Georgetown political theorist Patrick Deneen thinks genuine conservatism is incompatible with global capitalism and that confusion of the two is a cold war artifact. I’ll not equivocate about this one: I very strongly suspect he’s right.
Other stimulating excerpts:
My goal has been (I hope) in particular to deepen some of our political understanding and vocabulary, to make visible to more readers some of the deepest presuppositions of modern politics and even the deeper philosophical ideas that inform discrete political issues. By enlarging the view and elongating the perspective, I also hoped that some other overlooked possibilities might be entertained – particularly beyond the worn and largely unproductive contemporary political positions adopted by the Right and the Left.
[M]any modern proponents of democracy believe that true democracy will only be achieved when we have overcome all “particularity.” The root of the contradiction of modern democratic theory is the idea that there are only two justifiable and desirable conditions of humankind – the radically individuated monad and the globalized world community. Any intermediate grouping or belonging is seen as arbitrary and the locus of limitations – hence, unjust.
Technology aids and abets the modern project of eviscerating attachments to local places and cultures. Not long ago, thinkers like Emerson and Dewey praised the liberating and transformative potential of the railroads and telegraph; today, it is the internet and Facebook. [No, the irony is not lost on me.]
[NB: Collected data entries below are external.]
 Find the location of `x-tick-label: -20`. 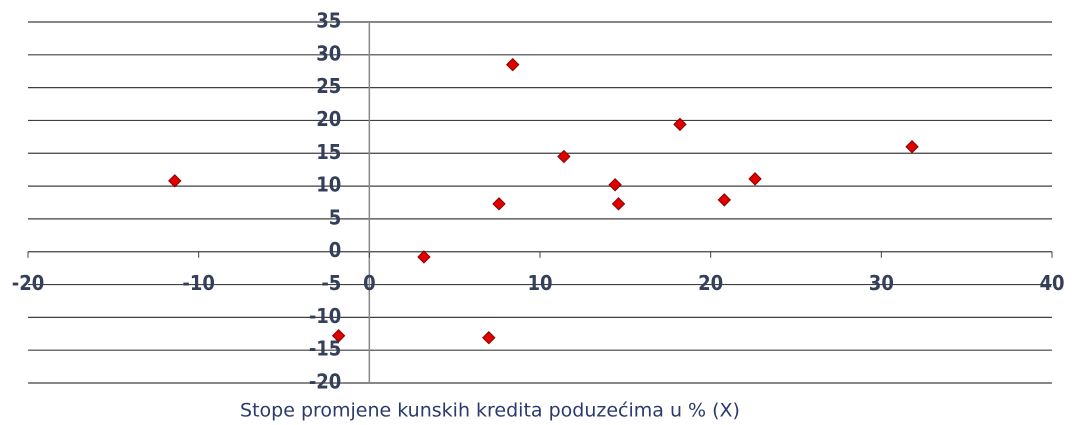

x-tick-label: -20 is located at coordinates (28, 283).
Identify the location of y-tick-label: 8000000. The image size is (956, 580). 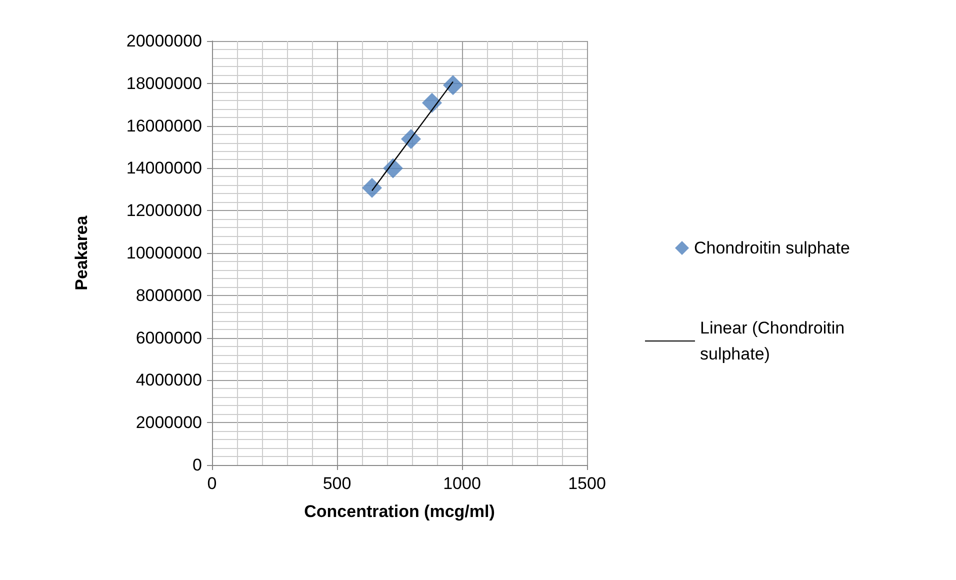
(169, 296).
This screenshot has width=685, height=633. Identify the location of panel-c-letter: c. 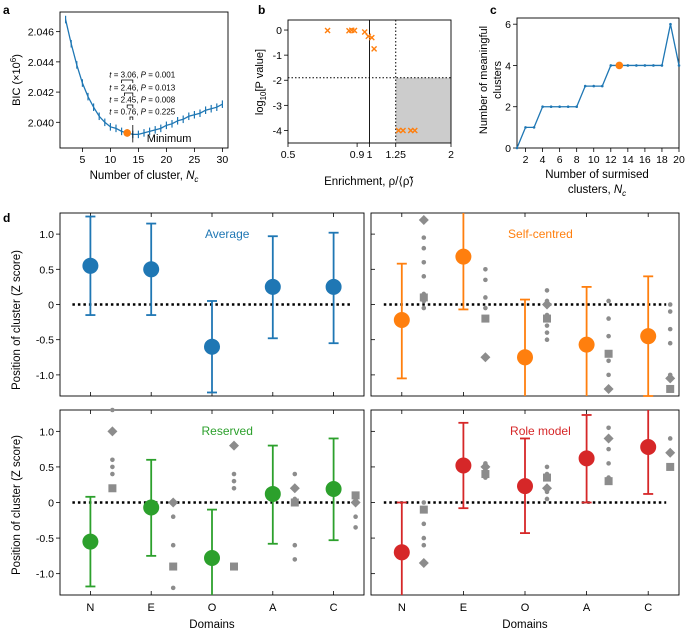
(494, 10).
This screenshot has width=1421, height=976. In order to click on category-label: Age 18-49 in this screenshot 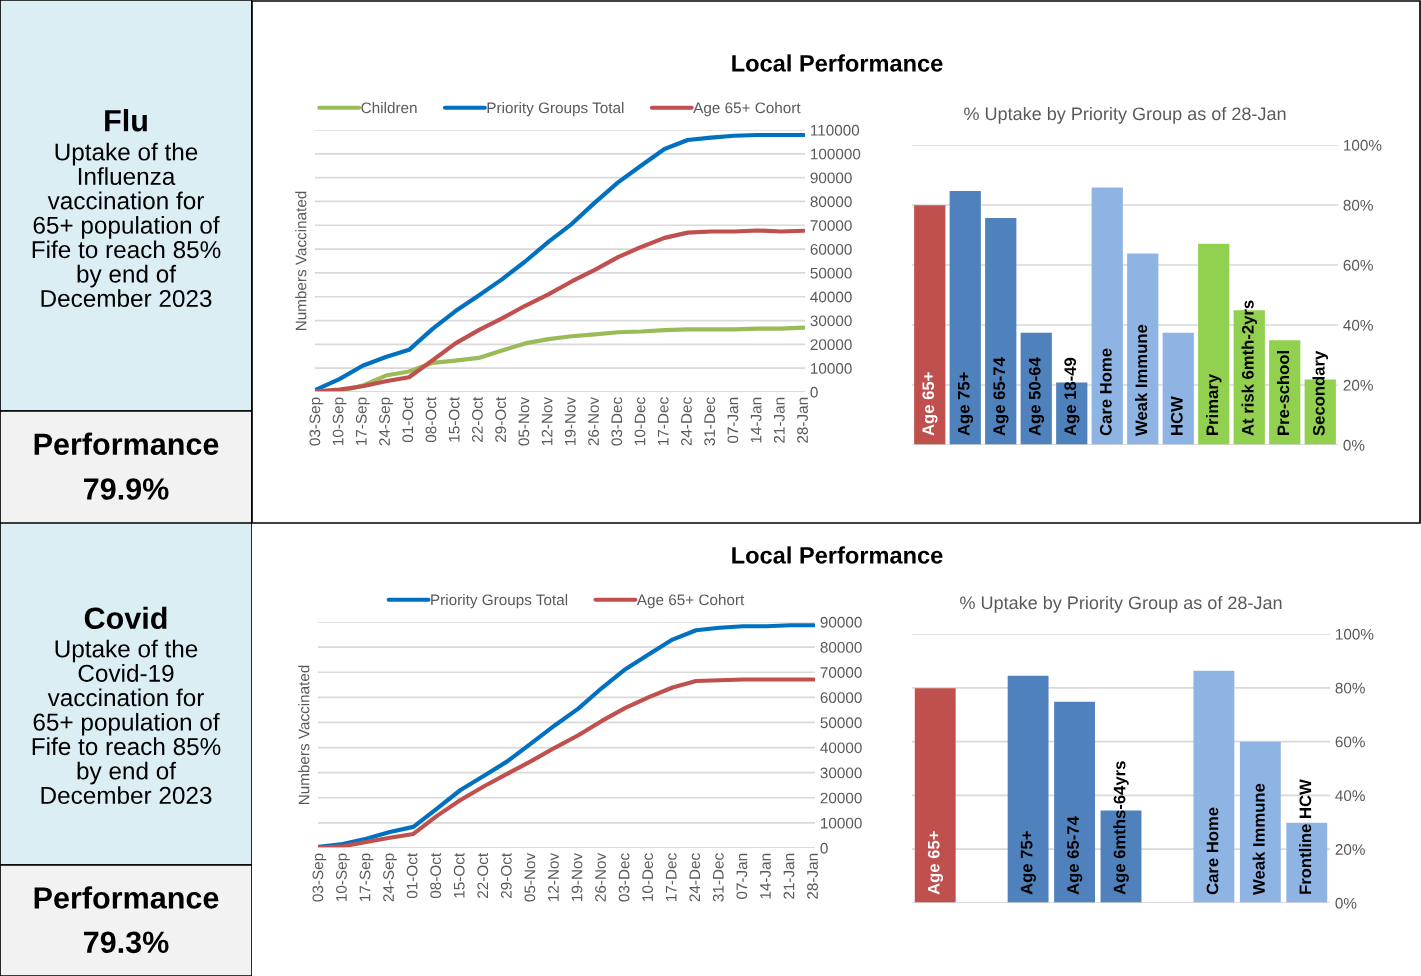, I will do `click(1072, 396)`.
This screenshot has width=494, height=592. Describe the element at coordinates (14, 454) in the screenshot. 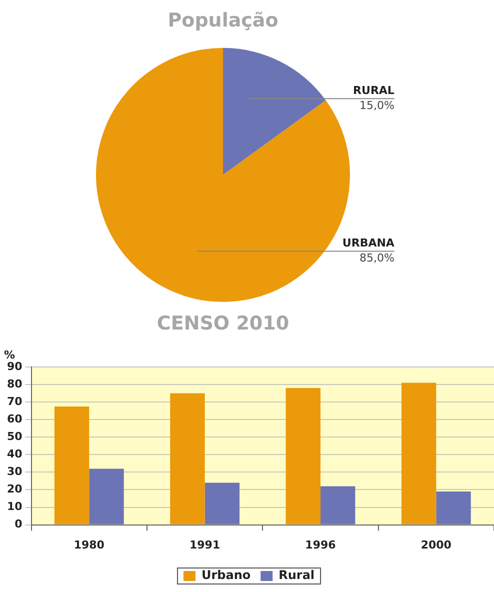

I see `y-tick-label: 40` at that location.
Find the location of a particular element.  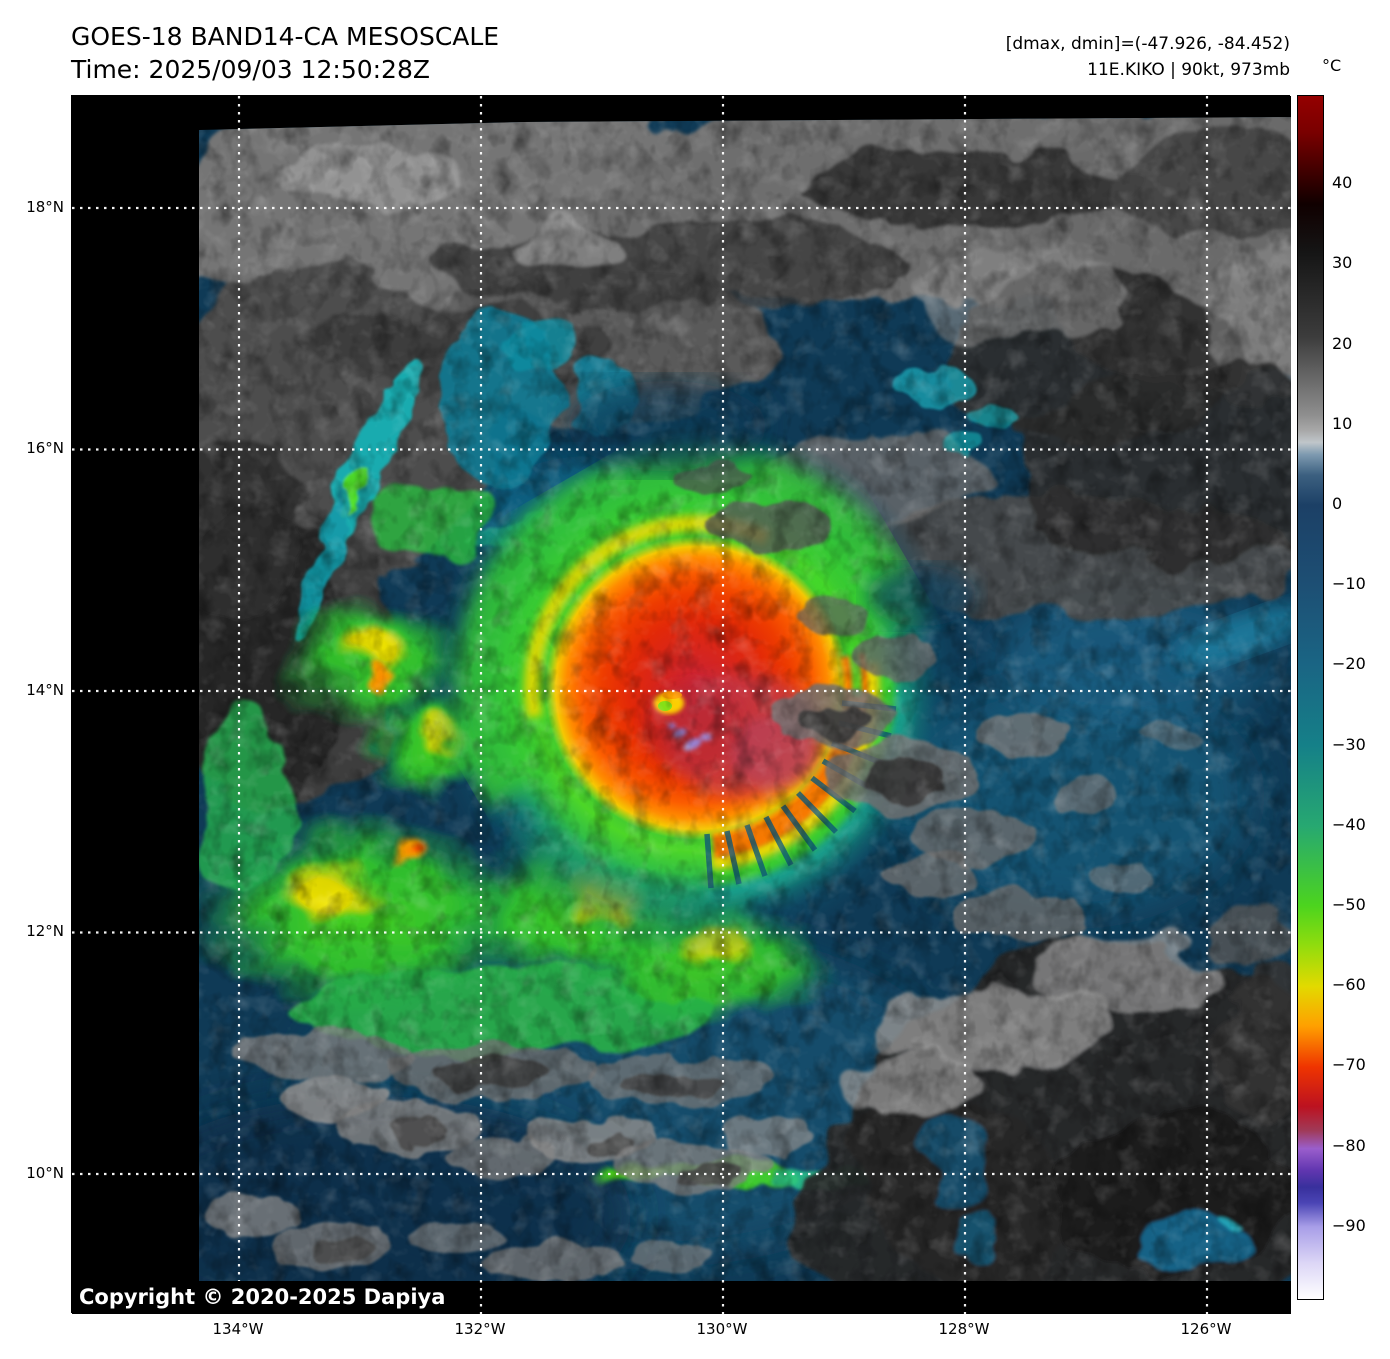

copyright-watermark: Copyright © 2020-2025 Dapiya is located at coordinates (264, 1298).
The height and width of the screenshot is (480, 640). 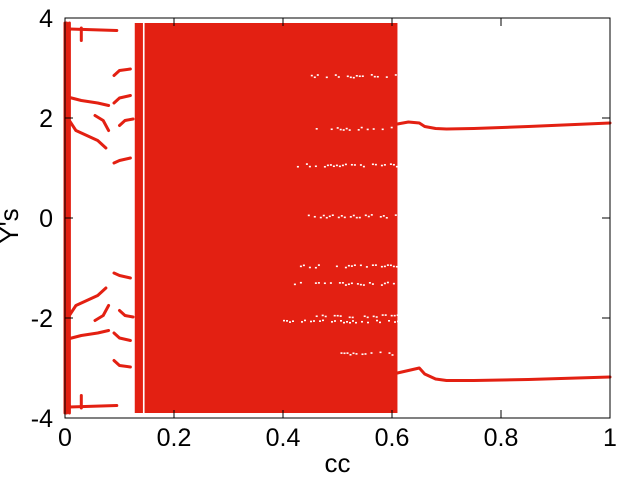 I want to click on x-tick-label-2: 0.4, so click(x=284, y=438).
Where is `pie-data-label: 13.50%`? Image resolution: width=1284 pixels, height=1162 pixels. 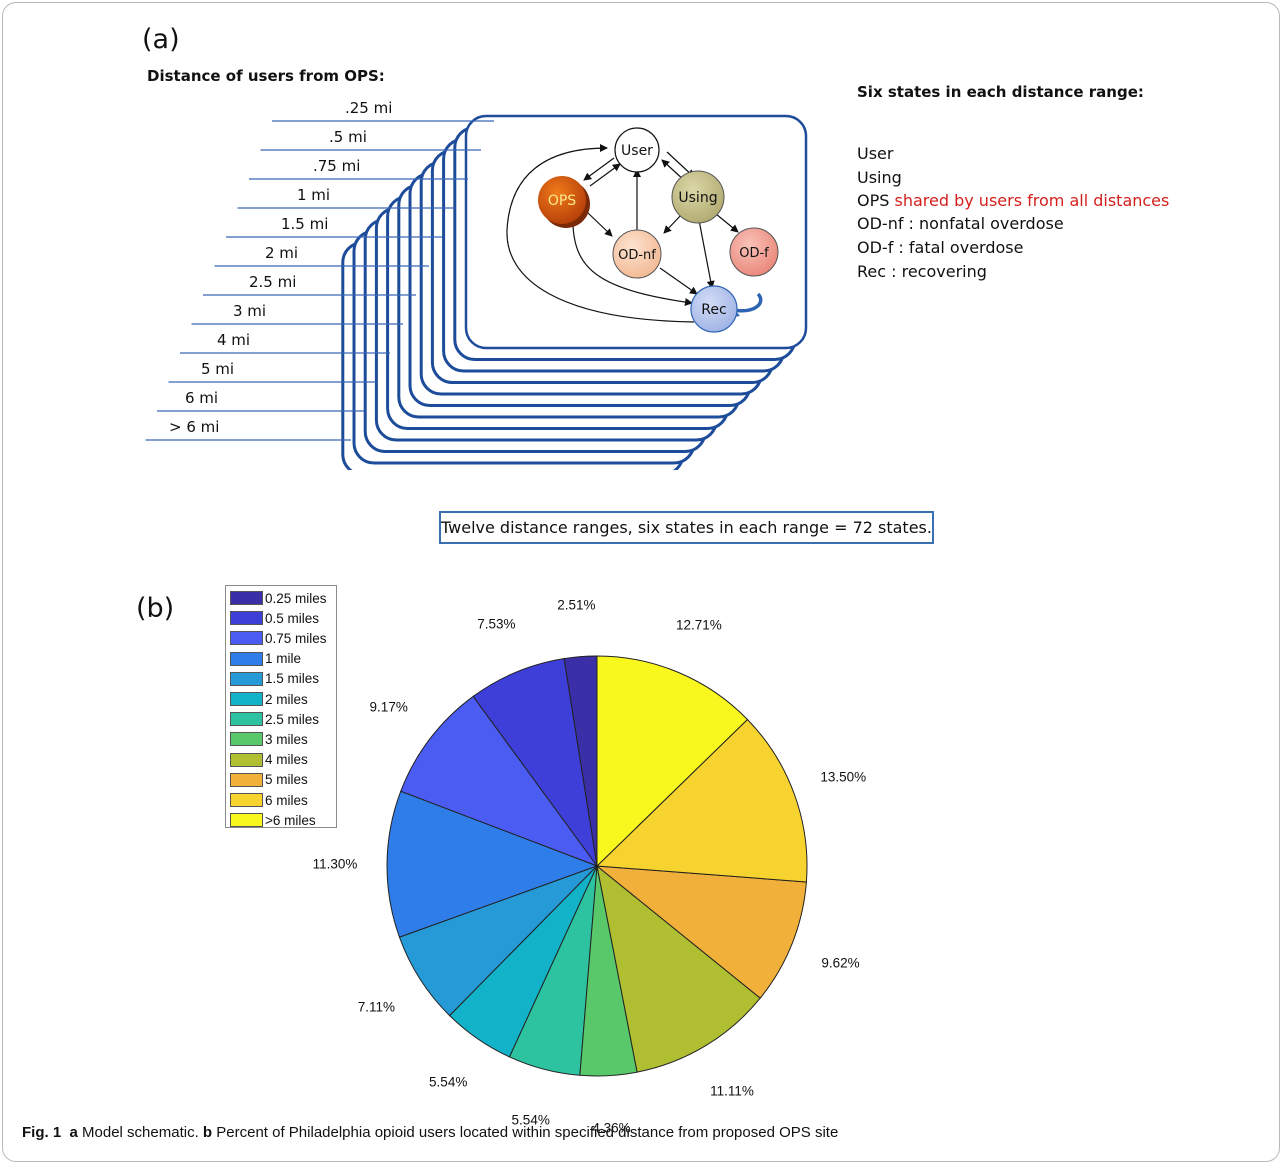
pie-data-label: 13.50% is located at coordinates (844, 777).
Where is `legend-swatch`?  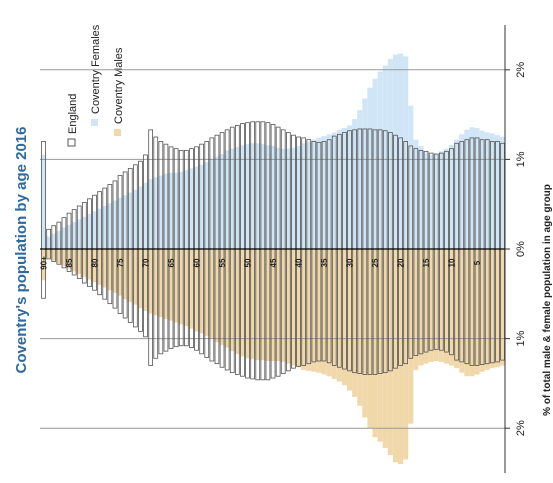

I think there is great systemic danger in the not-distant future due to a coming (or already arrived) energy crisis. This will be a traumatic experience for a civilization that has been built around the assumption of permanently cheap energy. I would submit that our economic crisis, our debt crisis, and our moral crisis are all pieces of this larger energy crisis. Because our way of thinking treats problems as separate and discrete, we tend not to see their deeper connections. I would be happy to elaborate on this, but won’t presume to take up the space to lay this out in this venue. The thinker who has best articulated the contemporary tendency to treat all problems as “parts” while ignoring the whole is Wendell Berry.
(I found the interview linked above through Deneen’s own summary at Front Porch Republic, which also reminds me that he was interviewed by Ken Myers at Mars Hill Audio Journal, an excellent resource for commuters or people who like something other than frenetic music on the iPod when they work out, walk, bike or whatever.)